Erstaunlich, daß Havergal Brian, von der snobistischen Negierung durch diese Kreise unbeeindruckt, kaum, daß er eine Symphonie fertiggestellt hatte, schon wieder mit der nächsten begann. Zugegeben: es sind kürzere Werke, diese Symphonien der späten 50er- und frühen 60er-Jahre, meist nur ungefähr eine Viertelstunde dauernd (am kürzesten ist die No. 22 mit etwas über neun Minuten, die ihrerseits der No. 21 folgt, die mit fast einer halben Stunde Dauer von ihnen die längste ist).

Sicher hörenswert mit ihren augenzwinkernden Rückgriffen auf Sir Edward Elgar und seinen — typisch britisch gleichzeitig auftrumpfenden und understated rüberkommenden — Pomp ist Brians Symphonie No. 15 aus dem Jahr 1960:


Bisweilen ist die Produktivität des Komponisten fast beängstigend — und sicherlich mit dem Begriff »zwanghaft« nicht ganz unberechtigt umschrieben: ein paar Symphonien weniger in diesen 1960er-Jahren hätten dem Œuvre des Meisters nicht geschadet ...

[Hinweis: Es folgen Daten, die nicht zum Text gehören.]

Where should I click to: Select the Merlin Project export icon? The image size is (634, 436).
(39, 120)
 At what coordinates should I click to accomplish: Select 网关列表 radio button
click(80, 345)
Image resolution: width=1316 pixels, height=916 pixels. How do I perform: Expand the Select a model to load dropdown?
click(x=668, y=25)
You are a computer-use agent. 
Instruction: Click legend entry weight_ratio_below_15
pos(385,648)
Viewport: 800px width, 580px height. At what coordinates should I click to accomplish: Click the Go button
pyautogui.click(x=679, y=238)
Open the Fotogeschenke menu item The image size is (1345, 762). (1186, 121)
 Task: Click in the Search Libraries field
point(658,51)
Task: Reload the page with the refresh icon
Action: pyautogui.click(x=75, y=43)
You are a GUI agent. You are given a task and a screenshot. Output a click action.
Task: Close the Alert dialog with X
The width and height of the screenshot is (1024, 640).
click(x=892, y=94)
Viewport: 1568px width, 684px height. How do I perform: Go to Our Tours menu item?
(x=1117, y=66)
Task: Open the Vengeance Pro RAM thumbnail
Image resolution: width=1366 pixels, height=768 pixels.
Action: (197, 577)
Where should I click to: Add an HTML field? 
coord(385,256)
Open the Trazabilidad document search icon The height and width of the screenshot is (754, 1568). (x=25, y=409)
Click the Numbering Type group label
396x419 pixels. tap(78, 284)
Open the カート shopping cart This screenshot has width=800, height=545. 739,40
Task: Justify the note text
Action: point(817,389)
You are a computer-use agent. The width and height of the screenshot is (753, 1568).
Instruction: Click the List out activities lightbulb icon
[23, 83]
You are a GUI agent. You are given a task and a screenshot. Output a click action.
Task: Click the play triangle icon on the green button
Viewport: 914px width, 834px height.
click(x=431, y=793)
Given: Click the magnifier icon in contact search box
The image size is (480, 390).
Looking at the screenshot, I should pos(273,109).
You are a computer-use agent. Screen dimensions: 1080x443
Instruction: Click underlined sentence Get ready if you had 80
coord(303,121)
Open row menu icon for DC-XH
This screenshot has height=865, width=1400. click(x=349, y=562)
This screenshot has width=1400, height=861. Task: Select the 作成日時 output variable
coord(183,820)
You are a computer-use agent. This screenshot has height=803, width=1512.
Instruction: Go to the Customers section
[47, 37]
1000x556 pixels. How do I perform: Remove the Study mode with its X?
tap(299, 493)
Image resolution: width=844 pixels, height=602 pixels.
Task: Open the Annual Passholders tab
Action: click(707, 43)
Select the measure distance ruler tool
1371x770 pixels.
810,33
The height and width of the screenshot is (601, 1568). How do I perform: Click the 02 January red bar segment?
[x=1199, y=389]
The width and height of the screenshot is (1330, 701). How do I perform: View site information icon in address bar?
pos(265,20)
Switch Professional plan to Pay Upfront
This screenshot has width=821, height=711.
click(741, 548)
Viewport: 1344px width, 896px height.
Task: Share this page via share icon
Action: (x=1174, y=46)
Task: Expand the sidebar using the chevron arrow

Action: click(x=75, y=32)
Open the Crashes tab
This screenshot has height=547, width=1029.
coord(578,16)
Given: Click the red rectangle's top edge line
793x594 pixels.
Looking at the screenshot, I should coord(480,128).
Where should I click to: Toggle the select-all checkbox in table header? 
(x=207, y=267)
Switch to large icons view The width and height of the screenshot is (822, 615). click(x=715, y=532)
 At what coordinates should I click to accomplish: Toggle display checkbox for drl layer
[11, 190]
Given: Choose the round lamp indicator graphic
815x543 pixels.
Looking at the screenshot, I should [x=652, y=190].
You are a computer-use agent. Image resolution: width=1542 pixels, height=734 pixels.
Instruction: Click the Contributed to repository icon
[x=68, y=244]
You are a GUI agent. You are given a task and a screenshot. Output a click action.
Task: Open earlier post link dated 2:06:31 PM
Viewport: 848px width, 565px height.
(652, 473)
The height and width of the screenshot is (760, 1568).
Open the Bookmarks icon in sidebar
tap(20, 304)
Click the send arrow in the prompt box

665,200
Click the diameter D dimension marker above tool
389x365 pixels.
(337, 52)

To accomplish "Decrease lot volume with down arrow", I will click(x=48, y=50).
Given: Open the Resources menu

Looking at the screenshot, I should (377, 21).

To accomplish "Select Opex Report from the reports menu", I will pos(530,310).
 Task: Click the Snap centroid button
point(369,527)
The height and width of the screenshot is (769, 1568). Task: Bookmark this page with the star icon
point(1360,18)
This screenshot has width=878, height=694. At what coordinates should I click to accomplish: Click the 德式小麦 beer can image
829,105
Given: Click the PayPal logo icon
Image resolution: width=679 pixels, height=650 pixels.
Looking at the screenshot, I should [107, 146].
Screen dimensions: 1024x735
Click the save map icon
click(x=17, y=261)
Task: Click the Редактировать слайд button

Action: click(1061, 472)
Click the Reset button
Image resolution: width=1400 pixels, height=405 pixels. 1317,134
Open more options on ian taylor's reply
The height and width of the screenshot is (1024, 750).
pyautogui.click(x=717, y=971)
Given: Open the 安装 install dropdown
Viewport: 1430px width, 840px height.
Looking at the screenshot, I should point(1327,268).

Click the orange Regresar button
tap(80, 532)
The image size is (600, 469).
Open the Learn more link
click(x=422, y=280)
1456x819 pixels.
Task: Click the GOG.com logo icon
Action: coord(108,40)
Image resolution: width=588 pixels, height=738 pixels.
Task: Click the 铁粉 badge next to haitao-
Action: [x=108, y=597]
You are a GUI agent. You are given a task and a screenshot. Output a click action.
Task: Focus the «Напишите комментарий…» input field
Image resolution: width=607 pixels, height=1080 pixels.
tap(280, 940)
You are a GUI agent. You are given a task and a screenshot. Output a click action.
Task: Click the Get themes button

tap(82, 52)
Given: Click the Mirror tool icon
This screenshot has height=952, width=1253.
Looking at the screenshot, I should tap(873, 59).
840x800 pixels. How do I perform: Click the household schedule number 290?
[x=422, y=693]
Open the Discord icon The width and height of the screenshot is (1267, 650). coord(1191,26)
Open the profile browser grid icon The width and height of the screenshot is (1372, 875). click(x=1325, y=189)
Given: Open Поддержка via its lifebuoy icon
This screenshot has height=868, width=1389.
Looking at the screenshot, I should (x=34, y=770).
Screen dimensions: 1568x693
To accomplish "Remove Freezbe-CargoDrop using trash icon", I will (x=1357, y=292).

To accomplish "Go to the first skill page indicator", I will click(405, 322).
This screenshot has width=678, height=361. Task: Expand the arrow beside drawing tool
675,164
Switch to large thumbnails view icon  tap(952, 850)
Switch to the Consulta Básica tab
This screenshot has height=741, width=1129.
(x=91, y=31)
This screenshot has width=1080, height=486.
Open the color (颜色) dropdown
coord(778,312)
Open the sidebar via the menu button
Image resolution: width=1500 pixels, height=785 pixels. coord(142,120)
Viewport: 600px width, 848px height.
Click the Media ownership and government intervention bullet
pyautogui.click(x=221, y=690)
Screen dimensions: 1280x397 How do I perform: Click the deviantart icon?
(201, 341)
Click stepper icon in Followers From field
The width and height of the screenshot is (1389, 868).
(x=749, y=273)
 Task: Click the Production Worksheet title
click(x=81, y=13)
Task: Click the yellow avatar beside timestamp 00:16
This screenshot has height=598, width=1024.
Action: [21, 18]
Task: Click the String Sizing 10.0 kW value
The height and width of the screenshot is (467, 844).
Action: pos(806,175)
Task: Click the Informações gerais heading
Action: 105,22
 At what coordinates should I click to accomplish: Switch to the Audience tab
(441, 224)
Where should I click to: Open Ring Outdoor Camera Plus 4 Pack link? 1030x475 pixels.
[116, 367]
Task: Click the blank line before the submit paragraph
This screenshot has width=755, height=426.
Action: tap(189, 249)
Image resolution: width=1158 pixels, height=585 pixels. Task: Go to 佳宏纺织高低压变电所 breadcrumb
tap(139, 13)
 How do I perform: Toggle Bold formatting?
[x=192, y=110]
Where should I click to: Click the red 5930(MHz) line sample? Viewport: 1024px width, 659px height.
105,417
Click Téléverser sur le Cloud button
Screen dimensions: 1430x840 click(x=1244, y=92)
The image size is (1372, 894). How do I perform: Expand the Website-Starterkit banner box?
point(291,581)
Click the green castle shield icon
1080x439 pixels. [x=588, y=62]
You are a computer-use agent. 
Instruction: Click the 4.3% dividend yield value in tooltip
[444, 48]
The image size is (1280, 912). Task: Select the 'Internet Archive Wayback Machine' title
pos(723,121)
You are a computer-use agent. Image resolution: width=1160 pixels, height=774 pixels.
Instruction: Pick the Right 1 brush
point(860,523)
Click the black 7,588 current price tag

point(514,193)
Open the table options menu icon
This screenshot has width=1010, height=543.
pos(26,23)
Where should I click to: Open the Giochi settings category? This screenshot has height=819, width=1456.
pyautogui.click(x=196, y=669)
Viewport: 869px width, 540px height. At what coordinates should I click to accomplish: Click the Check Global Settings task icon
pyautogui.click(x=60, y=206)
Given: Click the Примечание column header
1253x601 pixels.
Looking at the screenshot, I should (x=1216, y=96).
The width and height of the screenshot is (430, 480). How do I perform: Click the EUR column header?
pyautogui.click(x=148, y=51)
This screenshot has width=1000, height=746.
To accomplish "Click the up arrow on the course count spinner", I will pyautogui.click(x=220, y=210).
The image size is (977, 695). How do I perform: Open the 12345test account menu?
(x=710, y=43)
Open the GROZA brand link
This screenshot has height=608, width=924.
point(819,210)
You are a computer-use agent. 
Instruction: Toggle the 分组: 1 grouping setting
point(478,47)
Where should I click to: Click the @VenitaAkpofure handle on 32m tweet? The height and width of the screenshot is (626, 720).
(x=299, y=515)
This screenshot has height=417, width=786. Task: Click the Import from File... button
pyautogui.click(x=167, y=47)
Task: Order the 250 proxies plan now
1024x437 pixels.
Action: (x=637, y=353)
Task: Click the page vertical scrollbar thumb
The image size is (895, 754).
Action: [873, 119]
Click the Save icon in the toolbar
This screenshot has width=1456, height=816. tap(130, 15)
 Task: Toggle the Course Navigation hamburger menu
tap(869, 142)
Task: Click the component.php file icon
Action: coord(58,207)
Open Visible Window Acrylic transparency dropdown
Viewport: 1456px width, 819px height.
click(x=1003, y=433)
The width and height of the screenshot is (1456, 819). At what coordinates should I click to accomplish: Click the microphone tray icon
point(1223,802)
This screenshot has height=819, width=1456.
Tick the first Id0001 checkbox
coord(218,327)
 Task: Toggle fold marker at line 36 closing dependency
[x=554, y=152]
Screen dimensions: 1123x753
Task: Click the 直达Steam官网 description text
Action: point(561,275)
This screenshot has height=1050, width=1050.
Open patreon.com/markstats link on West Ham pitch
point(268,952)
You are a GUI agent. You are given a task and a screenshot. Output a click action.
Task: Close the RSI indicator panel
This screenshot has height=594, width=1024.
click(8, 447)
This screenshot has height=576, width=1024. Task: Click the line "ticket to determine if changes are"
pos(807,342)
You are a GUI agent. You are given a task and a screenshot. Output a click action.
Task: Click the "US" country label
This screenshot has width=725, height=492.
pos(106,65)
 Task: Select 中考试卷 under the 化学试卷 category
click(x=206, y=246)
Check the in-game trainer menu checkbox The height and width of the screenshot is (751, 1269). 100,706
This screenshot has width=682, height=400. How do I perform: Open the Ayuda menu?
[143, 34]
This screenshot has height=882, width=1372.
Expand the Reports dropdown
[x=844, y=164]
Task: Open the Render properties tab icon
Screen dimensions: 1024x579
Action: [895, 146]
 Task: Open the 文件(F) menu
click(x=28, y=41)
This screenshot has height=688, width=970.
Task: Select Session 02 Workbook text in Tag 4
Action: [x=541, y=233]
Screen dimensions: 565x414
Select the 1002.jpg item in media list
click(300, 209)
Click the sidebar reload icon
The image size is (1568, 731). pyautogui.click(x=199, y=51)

Havergal Brian stand wenige Tage vor seinem 90. Geburtstag, als er seine Symphonie No. 25 in a-moll vollendete, die ihn in ungebrochener Schaffenskraft brillieren läßt:


Zwei Jahre nach dem vorigen Werk entstand 1968 die Symphonie No. 32 in As-dur (Anm.: die meisten Symphonien Havergal Brians tragen, ganz der Mode jener Jahrzehnte entgegen, Tonartenangaben):


Es war sein letztes Werk, danach verstummte der Greis und zog sich , wie er einmal bemerkte, in die Stille zurück, die er so sehr liebte. Sie war ihm nach so vielen Jahrzehnten rastloser kompositorischer Tätigkeit auch von Herzen zu gönnen. 
 
Heute vor fünfzig Jahren, am 28. November 1972, starb Havergal Brian, der Zeit seines Lebens ein fast unbekannter Außenseiter der britischen »Musikszene« geblieben war, trotz einiger Versuche von treuen Verehrern, ihn dem Publikum besser bekannt zu machen. Nach seinem Tod hat sich daran nicht viel geändert ...
 
Die Leser dieses Artikels (und hoffentlich auch Hörer der verlinkten Videos) sind eingeladen, nicht nur das symphonische Werk, dem im Schaffen Havergal Brians sicher der Schwerpunkt zukommt, selbst zu erkunden, sondern auch die Konzerte, Ouvertüren, Symphonischen Dichtungen, die Musik zu Goethes Faust etc. etc. — es lohnt sich!